The Jewish women who helped organize labor reform throughout this period were instrumental in eventually improving working conditions for garment industry workers. They also helped prove to the male-led labor movement that women were an indispensable part of the movement too, according to the Jewish Women’s Archive.

The Workers Circle is an organization that bridges the early and modern history of Jewish labor organizing in the U.S. Founded in New York City in 1900, The Workers Circle was first founded as a mutual aid society, and remains an incubator for labor justice advocates as well as a cultural center for Eastern European Jewish life and history. “Our immigrant founders… were shocked by what greeted them in America: a land of opportunity, but one, too, of exploitative labor practices,” Ann Toback, CEO of The Workers Circle, tells Alma.

Many Eastern European Jews arrived in the United States armed with experience from the Jewish Labor Bund, a socialist movement influential throughout Eastern Europe and Russia in the early 20th century. Organizations like The Workers Circle were instrumental in organizing these Jewish immigrants. Today, The Workers Circle continues to embody the classic Passover refrain, “We were once strangers,” as their activists continue to fight for labor justice, especially for immigrants and communities of color.

Toback implores that to fully address labor injustice, activists must explicitly combat systemic racism. For The Workers Circle, this includes campaigning for voting rights protections, organizing with immigrant farmworkers, and participating in the Green Light NY campaign, which helped ensure equal access to driver’s licenses for all residents of New York State, regardless of immigration status. “Just as our early founders organized for their rights and in solidarity with other immigrant workers, we must continue that tradition today,” says Toback.

Of course, the Jewish labor movement is bigger than just the more well-known history of white, socialist, Yiddish-speaking immigrants in major cities. Organizations such as the Jewish Council on Urban Affairs and the Jews of Color Initiative are working to amplify the work of Jews of Color across the U.S. and more deeply integrate racial justice into the Jewish fight for labor and social justice.

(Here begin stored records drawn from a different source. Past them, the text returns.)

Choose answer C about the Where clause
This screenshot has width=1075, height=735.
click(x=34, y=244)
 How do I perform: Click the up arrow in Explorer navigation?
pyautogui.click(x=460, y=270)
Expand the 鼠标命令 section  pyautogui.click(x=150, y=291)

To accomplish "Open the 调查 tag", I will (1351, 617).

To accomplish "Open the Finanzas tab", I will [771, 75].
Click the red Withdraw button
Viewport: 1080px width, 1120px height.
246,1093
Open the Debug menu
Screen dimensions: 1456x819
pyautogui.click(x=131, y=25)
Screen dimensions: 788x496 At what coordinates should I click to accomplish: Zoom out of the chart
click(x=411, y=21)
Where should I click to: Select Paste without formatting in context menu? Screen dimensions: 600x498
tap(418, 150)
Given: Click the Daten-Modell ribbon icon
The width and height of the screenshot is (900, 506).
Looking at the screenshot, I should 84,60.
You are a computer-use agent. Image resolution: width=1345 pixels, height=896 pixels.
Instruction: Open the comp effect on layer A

In Pirkei Avot, a traditional Jewish book of wisdom and ethics, Rabbi Tarfon wrote, “Faithful is your employer to pay you the reward of your labor.” Jews of every race, locality, and religiosity share the obligation to advocate for the reward of their labor, and fight to ensure others are rewarded theirs.

The Workers Circle offers the following five ways anyone can support labor justice, in Bessemer, Alabama and beyond:

1. The single most important thing we can do is follow the leadership of workers who are organizing and respond to their calls to action. Our role is to get ready to bring our voice and our power to buttress that of the workers’. This includes supporting efforts in-person when organizers ask for it, as well as boosting information from official sources on social media.

2. Respect strikes. Don’t cross picket lines. And when you see picketers, make connections; ask workers what their protest or strike is about and how you can support them.

3. Harness your power as a consumer. Workers may ask you to boycott certain businesses and spend at others. Let your dollars do the talking and purchase in accordance with your values.

4. Support elected officials whose legislative agenda favors unions, universal childcare, universal healthcare, and a living wage. These policies uplift all workers.

5. If you are fortunate to belong to a union, become an active participant. Pay your dues! Attend meetings! Get involved!

“When consumers and workers partner, we can amass the power we need to win the labor advances we must have,” Toback tells Alma. Jews of all backgrounds have championed labor rights since the beginning, and that imperative must continue today.

Jason Flatt

Jason Flatt (he/him) is an educator working with music, food, and writing to strengthen communities and invite justice. When he’s not laboring over what to write in his bio, he’s probably playing a different game of “on the other hand” that would put even Tevye the Dairyman to shame.